▶ EXERCISE REQUIREMENTS
From the records, return each line that has the word "element" in it.

+ + +

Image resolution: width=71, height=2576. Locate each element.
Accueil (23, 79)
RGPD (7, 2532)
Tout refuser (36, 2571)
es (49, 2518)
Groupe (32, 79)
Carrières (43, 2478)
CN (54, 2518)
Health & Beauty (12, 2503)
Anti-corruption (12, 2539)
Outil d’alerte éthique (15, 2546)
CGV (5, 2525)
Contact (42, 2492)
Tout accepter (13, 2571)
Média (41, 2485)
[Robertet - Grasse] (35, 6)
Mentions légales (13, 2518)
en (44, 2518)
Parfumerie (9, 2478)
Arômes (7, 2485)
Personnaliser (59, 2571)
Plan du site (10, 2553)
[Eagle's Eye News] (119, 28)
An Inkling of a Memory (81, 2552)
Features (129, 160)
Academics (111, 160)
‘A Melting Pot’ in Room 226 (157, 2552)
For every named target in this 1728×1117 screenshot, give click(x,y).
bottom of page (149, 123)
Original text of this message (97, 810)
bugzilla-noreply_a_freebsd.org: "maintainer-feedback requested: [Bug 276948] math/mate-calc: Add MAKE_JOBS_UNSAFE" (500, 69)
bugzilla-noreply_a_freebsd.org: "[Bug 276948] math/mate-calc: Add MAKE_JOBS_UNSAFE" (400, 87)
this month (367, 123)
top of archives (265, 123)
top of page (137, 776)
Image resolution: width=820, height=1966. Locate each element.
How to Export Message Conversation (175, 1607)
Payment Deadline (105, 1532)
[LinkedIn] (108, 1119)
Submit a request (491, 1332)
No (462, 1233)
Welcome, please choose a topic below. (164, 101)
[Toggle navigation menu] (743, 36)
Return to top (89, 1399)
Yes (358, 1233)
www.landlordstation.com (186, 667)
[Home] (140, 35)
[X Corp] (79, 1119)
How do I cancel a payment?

+ + +

▶ WRITTEN RESPONSE
Image resolution: width=71, height=2576. Locate each element.
Image resolution: width=820, height=1966. Locate each element.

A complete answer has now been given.